Tiró de la cadena una vez y, después de esperar a que el depósito se llenara, otra. No quedaba la menor huella de su indisposición. Se quedó satisfecho.

Una energía nueva inundaba su cuerpo. Se tronchaba de risa interiormente sin motivo alguno. ¡Pero no podía volver a dormirse! Si se despertaba allí a la mañana siguiente volvería a sentirse deprimido. Se vistió silenciosamente, se acercó a la cama para dar un beso en la frente a Stella y se fue. El frío cortante que reinaba en el exterior le sentó bien. Regresó andando a casa. Se lavó completamente, se afeitó, se vistió y esperó el momento de salir para la oficina sentado en el borde de la cama.

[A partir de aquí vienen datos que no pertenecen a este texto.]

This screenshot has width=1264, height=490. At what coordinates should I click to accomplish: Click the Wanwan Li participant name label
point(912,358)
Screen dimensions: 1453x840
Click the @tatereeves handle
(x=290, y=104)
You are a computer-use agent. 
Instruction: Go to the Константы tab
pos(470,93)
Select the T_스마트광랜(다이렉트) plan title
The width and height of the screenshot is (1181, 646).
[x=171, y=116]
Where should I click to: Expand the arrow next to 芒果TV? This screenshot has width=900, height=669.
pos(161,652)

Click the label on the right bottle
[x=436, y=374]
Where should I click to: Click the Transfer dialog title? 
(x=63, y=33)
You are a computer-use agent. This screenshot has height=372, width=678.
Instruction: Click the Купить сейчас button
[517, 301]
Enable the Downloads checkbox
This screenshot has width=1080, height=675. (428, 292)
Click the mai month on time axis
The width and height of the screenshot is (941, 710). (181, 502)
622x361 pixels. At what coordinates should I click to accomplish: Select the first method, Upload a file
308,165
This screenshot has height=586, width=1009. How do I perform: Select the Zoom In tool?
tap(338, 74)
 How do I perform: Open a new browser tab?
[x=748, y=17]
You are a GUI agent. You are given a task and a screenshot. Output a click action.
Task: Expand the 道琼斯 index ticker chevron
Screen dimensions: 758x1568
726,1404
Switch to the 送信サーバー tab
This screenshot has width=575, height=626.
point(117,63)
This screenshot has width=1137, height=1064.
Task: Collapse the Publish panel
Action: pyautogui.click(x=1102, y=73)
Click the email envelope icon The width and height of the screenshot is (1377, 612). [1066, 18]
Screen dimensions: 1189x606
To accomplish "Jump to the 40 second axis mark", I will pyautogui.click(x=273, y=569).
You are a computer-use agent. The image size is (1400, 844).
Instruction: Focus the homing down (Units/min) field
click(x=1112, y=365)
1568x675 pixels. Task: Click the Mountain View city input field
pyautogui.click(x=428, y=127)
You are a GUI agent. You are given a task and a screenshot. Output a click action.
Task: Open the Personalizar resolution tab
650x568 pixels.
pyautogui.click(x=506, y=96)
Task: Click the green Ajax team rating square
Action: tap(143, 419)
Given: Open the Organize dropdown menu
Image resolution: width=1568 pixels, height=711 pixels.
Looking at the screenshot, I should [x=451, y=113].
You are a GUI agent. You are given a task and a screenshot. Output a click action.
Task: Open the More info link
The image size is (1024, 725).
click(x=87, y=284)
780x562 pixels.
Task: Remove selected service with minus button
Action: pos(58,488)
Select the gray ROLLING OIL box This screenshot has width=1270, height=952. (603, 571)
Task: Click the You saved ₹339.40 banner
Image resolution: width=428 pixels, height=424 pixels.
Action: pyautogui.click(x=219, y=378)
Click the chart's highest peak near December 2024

Concentró su atención en el canto de los pájaros. Uno de ellos abría el concierto y los demás le seguían. En realidad no era un concierto. Si se escuchaba atentamente, a uno le impresionaba el parecido de ese sonido con el de una sierra. Una sierra que va y viene. Trelkovsky nunca había comprendido por qué se comparaba el ruido de los pájaros con la música. Los pájaros no cantan, gritan. Y por la mañana, gritan a coro. Se echó a reír: ¿no era el colmo del fiasco tomar un grito por un canto? Se preguntó qué ocurriría si los hombres adquiriesen la costumbre de saludar el nuevo día con el coro de sus gritos de desesperación. Incluso, para no exagerar, suponiendo que no lo hicieran más que los que tuvieran motivos suficientes para gritar, aquello provocaría un magnífico estruendo.

En ese momento escuchó cierto ajetreo en el patio. Alguien estaba dando martillazos. Se asomó a la ventana, pero era difícil distinguir en la penumbra. Al cabo de un rato comprendió: estaban reparando la marquesina de cristal.